Em relação aos números brasileiros, chama atenção que o resultado de 2018, considerados individualmente, sejam ainda mais baixos – a pior nota do Brasil em sua média histórica: 6.2 mil pontos. Em 2006, quando o ranking começou a ser elaborado, marcamos 6,6 mil. Em 2013, ano das grandes manifestações de rua no País, atingimos nossa melhor pontuação, 7,1 mil pontos - a frente de todos os vizinhos sul-americanos. Nossa queda acompanha, segundo o relatório, uma “onda global de infelicidade” que tem a ver com o sentimento de incredulidade em relação aos nossos líderes políticos e com o uso inadequado e excessivo das redes sociais.

A queda do País, de 7,1 para 6,2 em cinco anos, é uma das três piores quedas globais, ao lado de Yemen, Malawi e Zimbabwe, e revelam uma “grande regressão social”. “É verdade que ainda somos o número 37 no ranking de 156 nações, mas em 2013-2014 éramos o número 17. Essa queda radical chama atenção, é absolutamente grande”, avalia o Marcelo Neri.

Os critérios objetivos levados em consideração pela pesquisa dizem respeito aos sentimentos de prosperidade - crescimento da média de renda e de consumo (prosperidade); de igualdade - distribuição dessa renda entre indivíduos e grupos da sociedade; e de sustentabilidade - possibilidade de manutenção dos padrões de vida conquistados. O PIB do trabalhador brasileiro subiu 2,3% em 2018, a maior taxa dos últimos quatro anos, e a renda per capita também cresceu 1,54%. A má notícia é que a equidade, fechando quatro anos de piora contínua, caiu mais 0,71% em 2018. Queda desse porte e constância não aconteceu nem mesmo antes de 1989, nosso pico histórico de desigualdade.

Apesar dos números positivos de PIB e renda per capita apresentados no período recente, há um descompasso em relação aos critérios subjetivos - relacionados à percepção particular das pessoas sobre a situação do País, levando em conta critérios como qualidade de vida e a disponibilidade e acesso a serviços públicos. “O PIB não explica tudo. Pra entender a queda no Brasil, não basta olhar pra uma das maiores recessões da história do País”, explica Neri. Em outras palavras, a retomada da economia não está expressa nas respostas de felicidade, que se vê minada pelas altas taxas de desemprego, descrença na política e medo da violência.
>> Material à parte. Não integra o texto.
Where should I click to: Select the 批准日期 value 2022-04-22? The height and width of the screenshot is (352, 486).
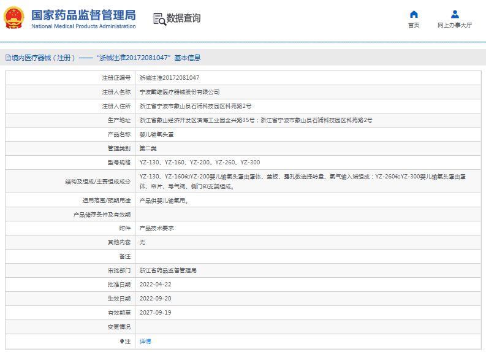click(155, 285)
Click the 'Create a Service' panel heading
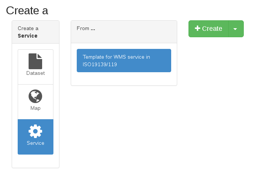 point(35,32)
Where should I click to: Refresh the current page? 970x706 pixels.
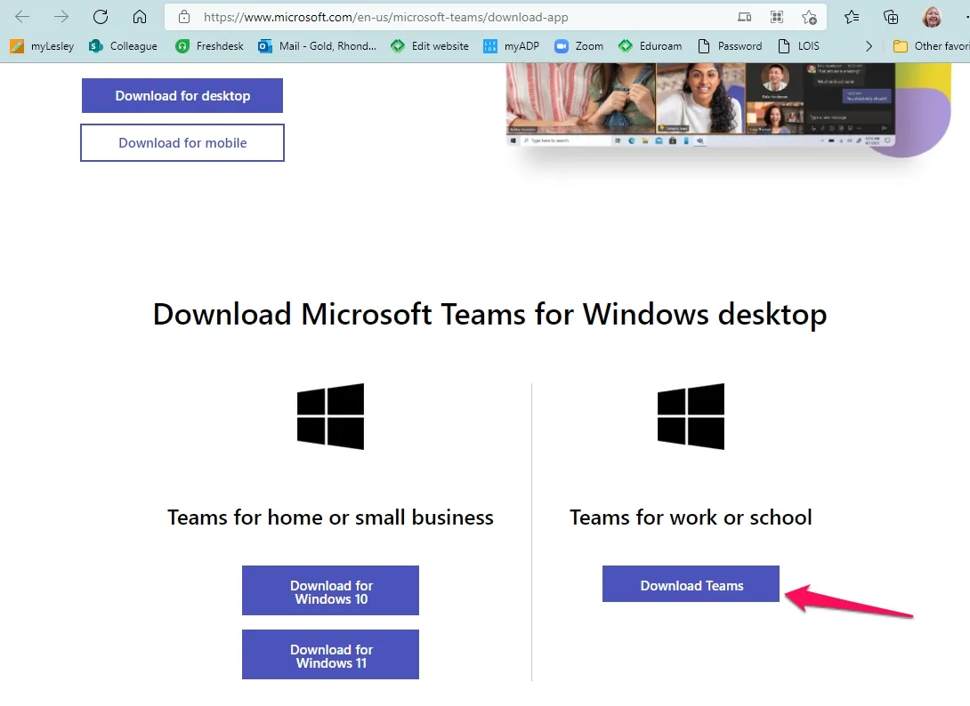pos(100,16)
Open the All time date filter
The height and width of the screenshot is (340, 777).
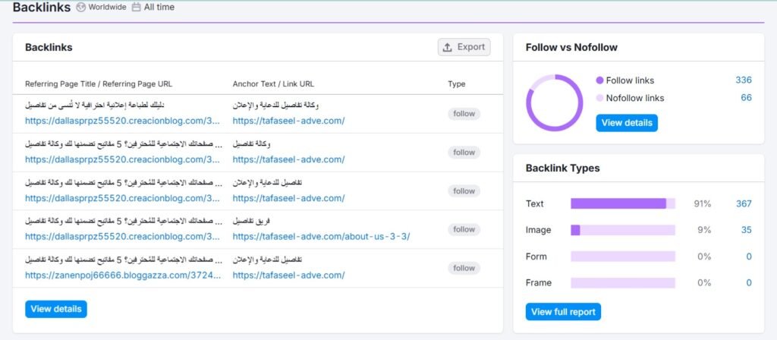(159, 8)
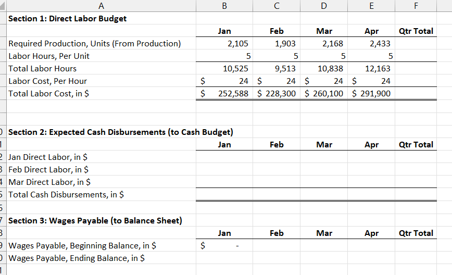Select empty Qtr Total cell for Total Cash Disbursements
Screen dimensions: 452x275
pyautogui.click(x=416, y=195)
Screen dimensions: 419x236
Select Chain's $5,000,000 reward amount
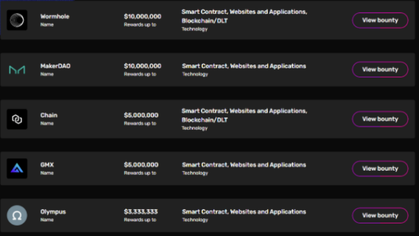point(141,115)
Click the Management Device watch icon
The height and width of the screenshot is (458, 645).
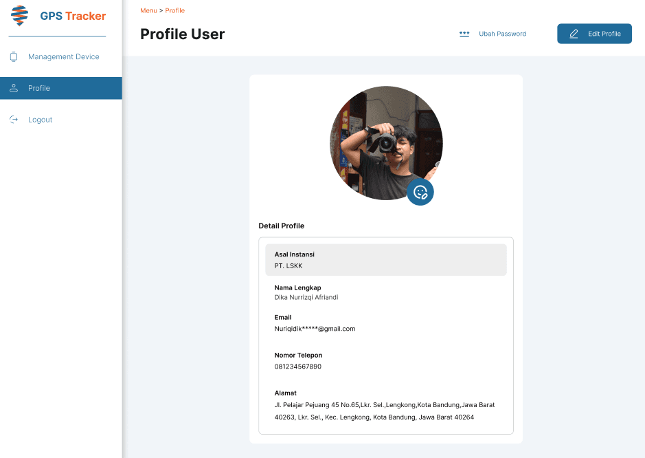pyautogui.click(x=14, y=57)

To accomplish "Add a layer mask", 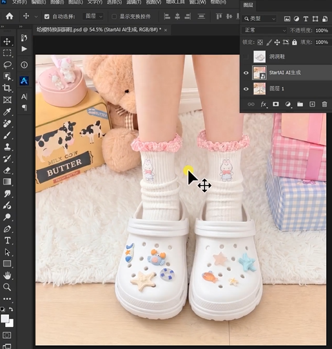I will pos(276,104).
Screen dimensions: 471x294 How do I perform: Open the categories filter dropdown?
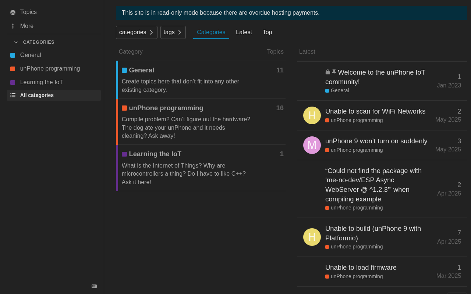(x=137, y=32)
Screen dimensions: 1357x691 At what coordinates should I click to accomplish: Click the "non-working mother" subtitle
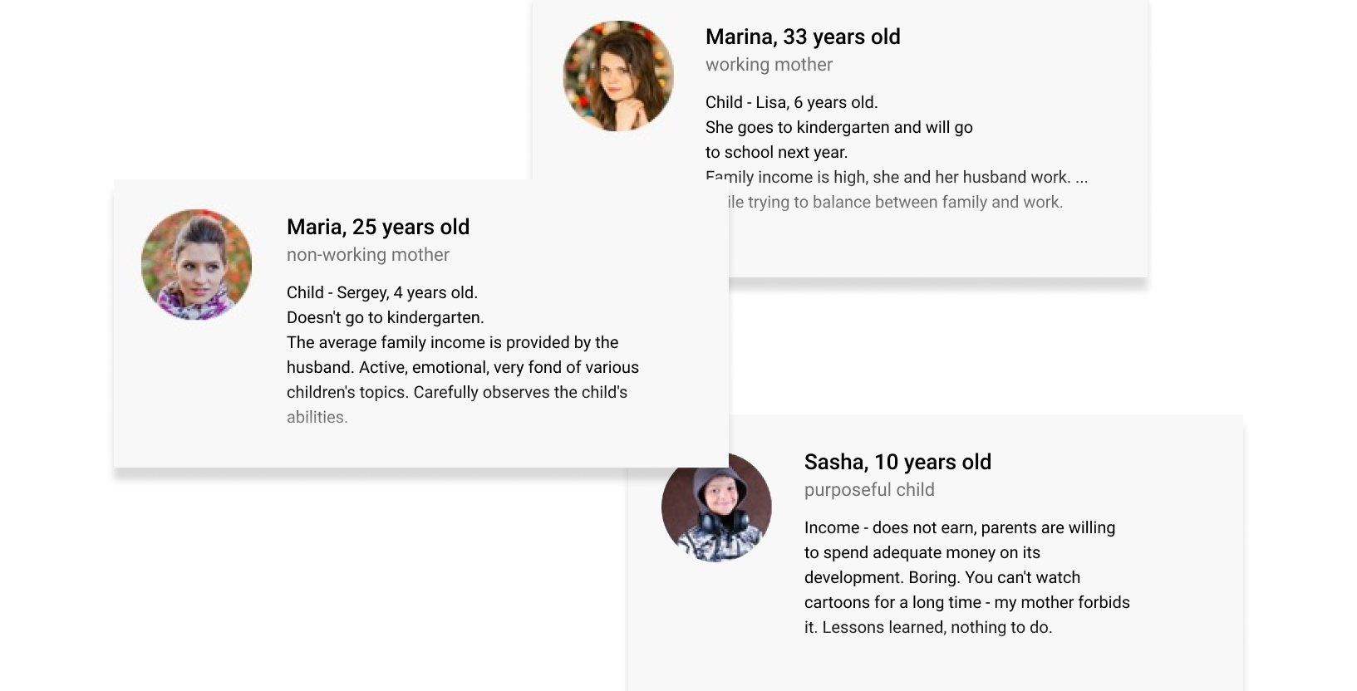pos(368,255)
Ex-presidente do Instituto de Pesquisa Econômica Aplicada (Ipea) e ex-ministro-chefe da Secretaria de Assuntos Estratégicos da presidência entre os anos de 2013 e 2015, Neri aponta para a alarmante situação do Brasil em outros rankings. “Em 2017, o Brasil era o número 2 entre os países com mais medo da violência. A partir de uma pergunta direta, ‘você tem medo de andar à noite em seu bairro?’, percebemos que o nível de medo do brasileiro só perde para o registrado no Afeganistão. Se você perguntar sobre o nível de confiança no Governo federal, também vamos estar entre os dois piores, perdendo apenas para a Bósnia. Os dados sobre aprovação das lideranças políticas no Brasil são os mais baixos de toda a história. São situações extremas”, explica.

O relatório da FGV também analisa os perfis particulares dessa infelicidade. Agora, os homens parecem mais infelizes que as mulheres - o que também pode ser explicado pelos níveis de renda, já que enquanto a delas subiu 2% desde 2014, a deles caiu 5% no mesmo período. Aqueles que moram em metrópoles e grandes cidades são mais infelizes que os que vivem em cidades pequenas. A nota dos primeiros é 6,1, enquanto os segundos pontuaram 6,3.
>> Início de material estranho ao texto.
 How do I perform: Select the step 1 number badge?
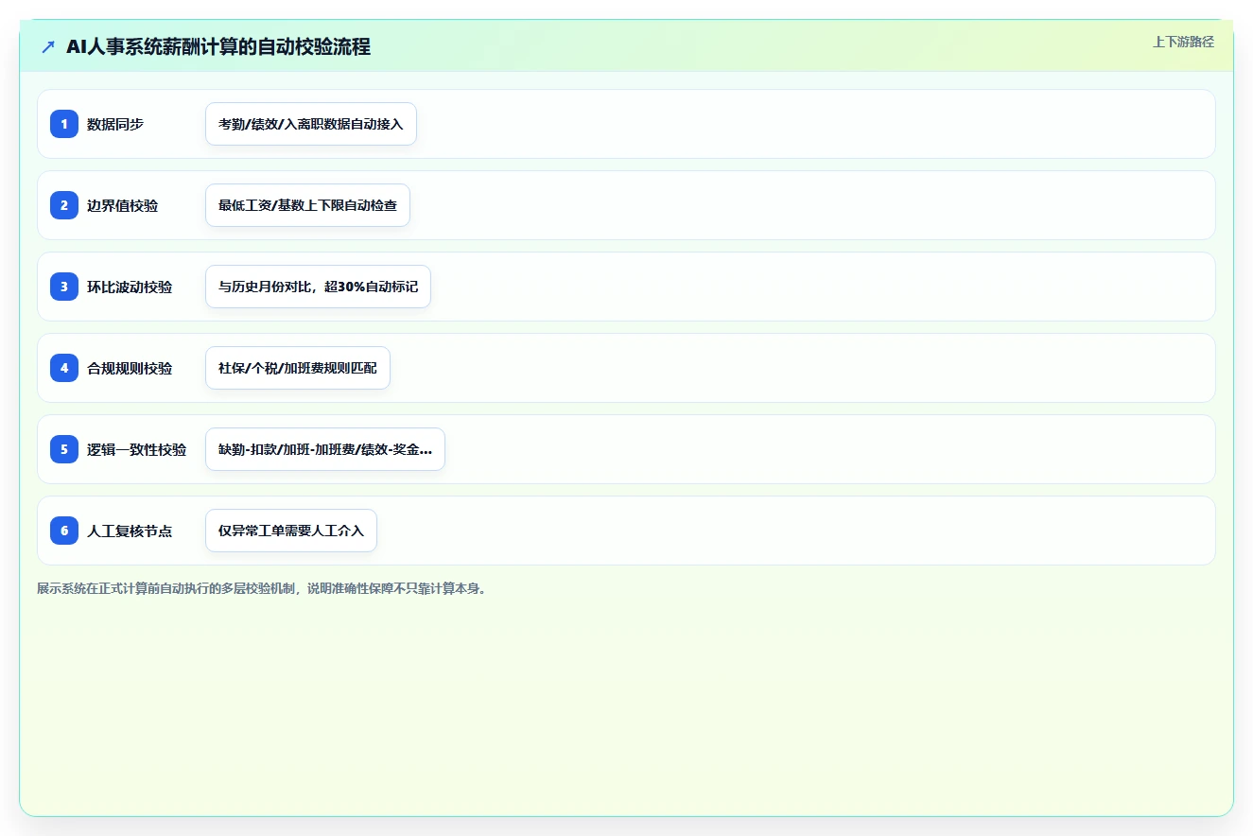pyautogui.click(x=64, y=124)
E por falar em renda, a relação entre a condição financeira e os níveis de felicidade se tornam ainda mais patentes quando consideramos as respostas dos 20% mais ricos conta o restante da população. De 0 a 10, os primeiros atribuem nota 7 para sua felicidade. Para os demais, a nota é 6,2. Variação semelhante entre os que têm ensino fundamental completo (nota 6,5) e os que não têm (5,7).

“É o aumento da desigualdade explicando a piora da felicidade”, avalia Neri, que acredita em uma lenta recuperação a partir de agora: “Estamos no fundo do poço, tão baixo que uma mudança não é descartada. Vamos ter índices melhores. É uma positividade condicionada: se fizermos a coisa certa, se a economia melhorar, se a desigualdade parar de subir, se o desemprego for controlado, se a sociedade retomar a confiança no sistema, esse índice pode reagir rapidamente”.